Quelles sont les limites du principe du contradictoire en matière de contentieux administratif ?
L’article L. 5 du décalogue du code de justice administrative érige cette exigence en principe innervant la procédure administrative contentieuse :
« L’instruction des affaires est contradictoire. Les exigences de la contradiction sont adaptées à celles de l’urgence, du secret de la défense nationale et de la protection de la sécurité des personnes ».
Ce principe essentiel de la procédure contentieuse s’impose même sans texte, et « le juge administratif est tenu de ne statuer, conformément aux principes généraux de la procédure, qu’au vu des seules pièces du dossier qui ont été communiquées aux parties » (CE 4 juin 2008, req. n° 301776 : mentionné aux Tab. Rec. CE).
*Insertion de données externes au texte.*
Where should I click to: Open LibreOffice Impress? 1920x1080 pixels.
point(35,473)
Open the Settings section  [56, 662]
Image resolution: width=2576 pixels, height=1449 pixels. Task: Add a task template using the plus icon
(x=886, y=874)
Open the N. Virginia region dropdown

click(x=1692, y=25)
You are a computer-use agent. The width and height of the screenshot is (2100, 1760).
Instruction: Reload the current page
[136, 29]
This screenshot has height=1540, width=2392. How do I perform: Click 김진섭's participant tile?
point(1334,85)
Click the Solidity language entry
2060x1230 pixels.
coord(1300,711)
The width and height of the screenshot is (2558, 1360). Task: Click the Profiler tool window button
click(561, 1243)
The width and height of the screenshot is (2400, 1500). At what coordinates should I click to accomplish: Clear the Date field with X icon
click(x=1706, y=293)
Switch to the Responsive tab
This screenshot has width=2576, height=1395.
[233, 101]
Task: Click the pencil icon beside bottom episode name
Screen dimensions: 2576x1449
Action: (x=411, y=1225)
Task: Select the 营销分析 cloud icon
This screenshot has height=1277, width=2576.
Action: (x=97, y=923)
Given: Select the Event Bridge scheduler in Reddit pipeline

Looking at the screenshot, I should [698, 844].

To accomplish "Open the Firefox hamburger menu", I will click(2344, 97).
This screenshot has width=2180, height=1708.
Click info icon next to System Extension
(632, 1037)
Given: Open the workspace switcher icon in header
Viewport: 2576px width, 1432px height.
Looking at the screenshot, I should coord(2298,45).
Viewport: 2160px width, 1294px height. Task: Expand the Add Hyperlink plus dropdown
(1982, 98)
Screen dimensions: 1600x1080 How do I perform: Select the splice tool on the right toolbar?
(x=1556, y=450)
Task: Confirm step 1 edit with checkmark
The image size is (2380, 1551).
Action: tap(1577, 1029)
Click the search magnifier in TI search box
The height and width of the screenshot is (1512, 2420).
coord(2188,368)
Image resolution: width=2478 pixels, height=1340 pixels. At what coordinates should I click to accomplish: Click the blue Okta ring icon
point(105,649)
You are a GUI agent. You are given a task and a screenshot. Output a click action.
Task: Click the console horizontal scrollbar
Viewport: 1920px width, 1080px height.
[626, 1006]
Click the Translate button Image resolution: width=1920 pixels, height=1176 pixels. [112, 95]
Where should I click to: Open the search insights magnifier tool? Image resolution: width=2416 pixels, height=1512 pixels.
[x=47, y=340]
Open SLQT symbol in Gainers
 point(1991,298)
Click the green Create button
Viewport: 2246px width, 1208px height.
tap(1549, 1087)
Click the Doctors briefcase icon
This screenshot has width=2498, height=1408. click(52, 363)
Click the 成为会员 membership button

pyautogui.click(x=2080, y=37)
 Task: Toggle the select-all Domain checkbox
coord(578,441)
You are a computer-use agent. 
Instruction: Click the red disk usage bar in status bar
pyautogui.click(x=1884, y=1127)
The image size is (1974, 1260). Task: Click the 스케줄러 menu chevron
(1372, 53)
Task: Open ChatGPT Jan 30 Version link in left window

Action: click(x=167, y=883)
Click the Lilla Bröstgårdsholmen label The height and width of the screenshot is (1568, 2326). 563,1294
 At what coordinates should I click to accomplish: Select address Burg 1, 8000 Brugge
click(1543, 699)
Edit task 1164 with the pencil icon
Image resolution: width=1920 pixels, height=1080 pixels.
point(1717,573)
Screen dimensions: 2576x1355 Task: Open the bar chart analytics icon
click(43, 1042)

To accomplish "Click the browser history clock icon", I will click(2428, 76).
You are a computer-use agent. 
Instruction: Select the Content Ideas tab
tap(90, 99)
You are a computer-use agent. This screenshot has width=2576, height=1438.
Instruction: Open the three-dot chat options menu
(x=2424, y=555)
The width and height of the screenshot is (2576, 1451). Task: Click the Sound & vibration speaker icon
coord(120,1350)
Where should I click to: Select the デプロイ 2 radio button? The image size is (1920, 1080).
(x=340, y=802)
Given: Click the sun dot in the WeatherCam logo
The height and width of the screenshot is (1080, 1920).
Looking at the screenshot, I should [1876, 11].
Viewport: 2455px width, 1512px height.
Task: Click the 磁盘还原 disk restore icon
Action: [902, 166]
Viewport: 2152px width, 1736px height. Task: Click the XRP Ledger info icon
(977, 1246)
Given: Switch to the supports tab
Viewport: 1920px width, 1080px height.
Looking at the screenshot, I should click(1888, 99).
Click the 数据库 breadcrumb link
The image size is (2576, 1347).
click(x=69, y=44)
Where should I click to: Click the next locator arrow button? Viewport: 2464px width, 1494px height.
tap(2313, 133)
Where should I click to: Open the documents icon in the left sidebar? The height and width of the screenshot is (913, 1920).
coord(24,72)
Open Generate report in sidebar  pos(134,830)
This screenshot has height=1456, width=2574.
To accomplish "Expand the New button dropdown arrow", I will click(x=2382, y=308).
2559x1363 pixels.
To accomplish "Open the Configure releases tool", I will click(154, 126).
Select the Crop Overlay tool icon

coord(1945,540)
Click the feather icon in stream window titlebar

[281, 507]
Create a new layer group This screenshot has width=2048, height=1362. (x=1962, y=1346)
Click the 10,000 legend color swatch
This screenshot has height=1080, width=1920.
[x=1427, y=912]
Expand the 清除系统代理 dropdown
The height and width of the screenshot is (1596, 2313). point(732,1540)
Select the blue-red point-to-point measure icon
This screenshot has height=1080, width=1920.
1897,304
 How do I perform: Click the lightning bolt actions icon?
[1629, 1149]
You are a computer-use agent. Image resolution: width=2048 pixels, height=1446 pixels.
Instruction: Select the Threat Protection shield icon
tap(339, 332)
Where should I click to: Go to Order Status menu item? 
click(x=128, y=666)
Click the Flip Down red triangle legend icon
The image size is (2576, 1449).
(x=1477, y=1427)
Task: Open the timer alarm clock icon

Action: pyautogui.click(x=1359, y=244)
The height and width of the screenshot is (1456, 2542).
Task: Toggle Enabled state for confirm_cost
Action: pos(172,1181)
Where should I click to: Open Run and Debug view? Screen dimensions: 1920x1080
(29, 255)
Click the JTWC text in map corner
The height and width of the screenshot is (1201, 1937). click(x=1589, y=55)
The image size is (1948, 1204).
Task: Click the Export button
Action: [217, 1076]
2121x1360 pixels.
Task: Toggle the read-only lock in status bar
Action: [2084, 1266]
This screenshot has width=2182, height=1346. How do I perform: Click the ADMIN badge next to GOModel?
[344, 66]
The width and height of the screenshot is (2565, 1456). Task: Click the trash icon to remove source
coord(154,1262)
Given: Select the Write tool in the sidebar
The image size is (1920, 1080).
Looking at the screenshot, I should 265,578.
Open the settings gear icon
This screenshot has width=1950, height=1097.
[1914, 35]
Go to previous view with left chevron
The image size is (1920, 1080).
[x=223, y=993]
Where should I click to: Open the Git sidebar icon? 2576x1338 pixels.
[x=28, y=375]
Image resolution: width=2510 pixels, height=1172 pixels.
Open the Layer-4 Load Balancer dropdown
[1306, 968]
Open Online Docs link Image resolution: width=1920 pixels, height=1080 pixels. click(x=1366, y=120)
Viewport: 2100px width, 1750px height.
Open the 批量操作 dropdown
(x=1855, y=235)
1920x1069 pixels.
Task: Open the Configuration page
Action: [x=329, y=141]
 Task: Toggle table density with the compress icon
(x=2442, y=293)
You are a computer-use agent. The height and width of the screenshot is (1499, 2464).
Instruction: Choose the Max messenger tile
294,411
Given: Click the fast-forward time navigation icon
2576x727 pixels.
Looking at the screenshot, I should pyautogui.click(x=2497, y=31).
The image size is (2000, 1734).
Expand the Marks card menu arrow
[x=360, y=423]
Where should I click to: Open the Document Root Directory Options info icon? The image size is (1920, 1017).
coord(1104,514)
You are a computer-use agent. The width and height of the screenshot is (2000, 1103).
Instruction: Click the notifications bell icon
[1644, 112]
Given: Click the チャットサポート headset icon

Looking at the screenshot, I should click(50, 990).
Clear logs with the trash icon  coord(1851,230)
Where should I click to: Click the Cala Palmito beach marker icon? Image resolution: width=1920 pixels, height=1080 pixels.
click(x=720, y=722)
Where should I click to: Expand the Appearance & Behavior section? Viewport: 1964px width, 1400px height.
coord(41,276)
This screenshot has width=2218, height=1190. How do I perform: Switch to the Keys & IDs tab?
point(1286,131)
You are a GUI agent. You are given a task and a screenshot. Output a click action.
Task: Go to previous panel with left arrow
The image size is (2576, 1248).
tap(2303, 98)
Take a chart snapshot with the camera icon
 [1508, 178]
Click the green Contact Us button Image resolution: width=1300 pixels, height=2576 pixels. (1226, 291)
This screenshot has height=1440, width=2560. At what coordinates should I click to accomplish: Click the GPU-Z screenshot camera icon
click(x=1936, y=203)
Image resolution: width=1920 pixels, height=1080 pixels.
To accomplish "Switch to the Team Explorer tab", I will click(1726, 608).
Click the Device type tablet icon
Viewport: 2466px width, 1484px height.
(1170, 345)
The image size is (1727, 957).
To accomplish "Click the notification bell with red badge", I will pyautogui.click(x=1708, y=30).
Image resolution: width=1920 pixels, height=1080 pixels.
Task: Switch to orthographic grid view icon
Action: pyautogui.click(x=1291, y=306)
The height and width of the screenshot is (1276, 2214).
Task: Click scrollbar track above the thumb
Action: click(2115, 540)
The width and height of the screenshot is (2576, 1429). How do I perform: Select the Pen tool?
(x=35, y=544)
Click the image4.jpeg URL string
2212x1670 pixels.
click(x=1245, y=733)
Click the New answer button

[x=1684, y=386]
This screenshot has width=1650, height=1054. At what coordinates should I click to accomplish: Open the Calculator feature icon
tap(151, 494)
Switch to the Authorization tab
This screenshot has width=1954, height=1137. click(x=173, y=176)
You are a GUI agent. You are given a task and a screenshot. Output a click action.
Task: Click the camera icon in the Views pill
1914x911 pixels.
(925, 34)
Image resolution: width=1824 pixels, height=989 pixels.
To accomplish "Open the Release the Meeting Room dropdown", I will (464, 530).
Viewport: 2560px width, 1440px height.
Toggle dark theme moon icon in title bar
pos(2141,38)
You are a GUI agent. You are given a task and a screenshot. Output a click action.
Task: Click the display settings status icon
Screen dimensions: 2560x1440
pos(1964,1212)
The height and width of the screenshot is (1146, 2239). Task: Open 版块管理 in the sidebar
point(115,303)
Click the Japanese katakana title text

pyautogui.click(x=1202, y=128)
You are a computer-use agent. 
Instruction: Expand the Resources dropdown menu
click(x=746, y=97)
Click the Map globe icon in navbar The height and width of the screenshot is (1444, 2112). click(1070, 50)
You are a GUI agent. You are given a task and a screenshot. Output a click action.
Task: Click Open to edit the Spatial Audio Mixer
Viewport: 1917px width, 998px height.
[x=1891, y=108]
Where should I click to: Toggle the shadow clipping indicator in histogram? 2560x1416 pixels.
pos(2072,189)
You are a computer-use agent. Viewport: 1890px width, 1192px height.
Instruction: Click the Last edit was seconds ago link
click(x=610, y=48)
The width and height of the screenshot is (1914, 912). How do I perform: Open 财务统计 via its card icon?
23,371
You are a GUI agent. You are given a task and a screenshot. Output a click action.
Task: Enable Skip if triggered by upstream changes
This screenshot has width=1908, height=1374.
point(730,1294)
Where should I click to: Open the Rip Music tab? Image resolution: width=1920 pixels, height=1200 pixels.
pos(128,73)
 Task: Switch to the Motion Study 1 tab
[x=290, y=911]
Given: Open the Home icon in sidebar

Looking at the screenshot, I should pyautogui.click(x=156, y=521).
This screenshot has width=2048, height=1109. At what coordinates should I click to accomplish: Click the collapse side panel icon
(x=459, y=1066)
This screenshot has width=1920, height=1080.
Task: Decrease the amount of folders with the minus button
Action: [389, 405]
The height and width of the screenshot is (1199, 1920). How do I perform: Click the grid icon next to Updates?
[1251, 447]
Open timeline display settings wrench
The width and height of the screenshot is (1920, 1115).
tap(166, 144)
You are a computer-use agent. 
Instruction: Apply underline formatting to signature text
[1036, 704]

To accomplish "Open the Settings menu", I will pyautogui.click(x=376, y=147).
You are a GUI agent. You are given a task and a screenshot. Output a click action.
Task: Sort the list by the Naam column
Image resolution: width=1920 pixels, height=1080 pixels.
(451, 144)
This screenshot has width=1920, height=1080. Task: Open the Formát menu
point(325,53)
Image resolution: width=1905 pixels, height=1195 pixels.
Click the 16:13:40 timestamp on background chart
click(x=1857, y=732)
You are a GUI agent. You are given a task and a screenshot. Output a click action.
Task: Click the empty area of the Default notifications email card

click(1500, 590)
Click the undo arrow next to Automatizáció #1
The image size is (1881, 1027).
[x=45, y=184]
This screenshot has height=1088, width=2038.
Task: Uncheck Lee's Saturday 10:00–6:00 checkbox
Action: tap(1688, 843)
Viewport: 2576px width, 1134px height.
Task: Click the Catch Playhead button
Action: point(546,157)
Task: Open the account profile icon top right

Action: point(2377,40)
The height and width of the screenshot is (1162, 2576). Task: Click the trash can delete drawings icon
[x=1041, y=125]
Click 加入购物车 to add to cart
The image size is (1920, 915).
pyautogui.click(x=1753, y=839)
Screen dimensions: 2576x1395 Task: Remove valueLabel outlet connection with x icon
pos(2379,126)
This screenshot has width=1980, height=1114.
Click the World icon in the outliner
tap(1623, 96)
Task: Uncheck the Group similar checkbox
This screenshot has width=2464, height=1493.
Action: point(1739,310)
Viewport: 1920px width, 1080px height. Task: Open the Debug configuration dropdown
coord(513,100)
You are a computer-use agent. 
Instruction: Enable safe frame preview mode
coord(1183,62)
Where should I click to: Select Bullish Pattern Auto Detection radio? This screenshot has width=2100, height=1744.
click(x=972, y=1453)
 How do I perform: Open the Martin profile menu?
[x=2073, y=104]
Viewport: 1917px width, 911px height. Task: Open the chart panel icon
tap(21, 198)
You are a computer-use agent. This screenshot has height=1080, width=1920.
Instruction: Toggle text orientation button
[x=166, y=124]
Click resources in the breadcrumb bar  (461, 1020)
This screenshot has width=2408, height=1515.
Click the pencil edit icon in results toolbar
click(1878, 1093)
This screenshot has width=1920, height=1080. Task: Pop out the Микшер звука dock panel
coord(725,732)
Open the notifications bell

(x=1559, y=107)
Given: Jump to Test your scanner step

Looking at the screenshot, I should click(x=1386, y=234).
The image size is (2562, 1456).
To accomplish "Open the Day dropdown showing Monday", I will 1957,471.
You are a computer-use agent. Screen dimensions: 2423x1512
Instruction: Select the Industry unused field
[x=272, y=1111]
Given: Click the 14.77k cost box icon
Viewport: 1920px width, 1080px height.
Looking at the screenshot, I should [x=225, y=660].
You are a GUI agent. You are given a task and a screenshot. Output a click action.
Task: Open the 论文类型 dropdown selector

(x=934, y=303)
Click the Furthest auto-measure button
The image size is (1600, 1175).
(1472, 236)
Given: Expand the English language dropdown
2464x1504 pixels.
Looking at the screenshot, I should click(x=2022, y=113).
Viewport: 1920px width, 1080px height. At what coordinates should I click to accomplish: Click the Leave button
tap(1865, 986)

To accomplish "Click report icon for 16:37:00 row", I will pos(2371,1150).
Le juge peut-il cependant fonder sa décision – en plus des pièces produites par les parties – sur le site Internet Géoportail sans mettre à même les parties de discuter les données sur lesquels il s’appuie ?
Se fondant sur le principe du contradictoire qui ne connaît que de très rares exceptions, le rapporteur public Maxime Boutron s’opposait à une telle possibilité dans l’affaire réunissant les 5e et 6e chambres de la section du contentieux du Conseil d’Etat (cf. les conclusions en ligne).
En sens contraire, le Conseil d’Etat l’admet dans sa décision du 30 avril 2024 dans laquelle il confirme la régularité de la consultation par la cour administrative d’appel de Marseille du site Géoportail (qu’elle vise explicitement dans son arrêt : CAA Marseille 19 avril 2022, req. n° 18MA03975) afin d’apprécier notamment si un terrain était ou non situé dans une partie urbanisée d’une commune et ce « pour conforter son appréciation des pièces du dossier ».
Pour le Conseil d’Etat, cela n’entache pas la décision juridictionnelle d’une irrégularité tenant à la méconnaissance du principe du contradictoire en se fondant sur ces « données publiques de référence produites par l’Institut géographique national et librement accessibles au public sur le site internet geoportail.gouv.fr ».
Il n’appartenait donc pas au juge de les communiquer aux parties.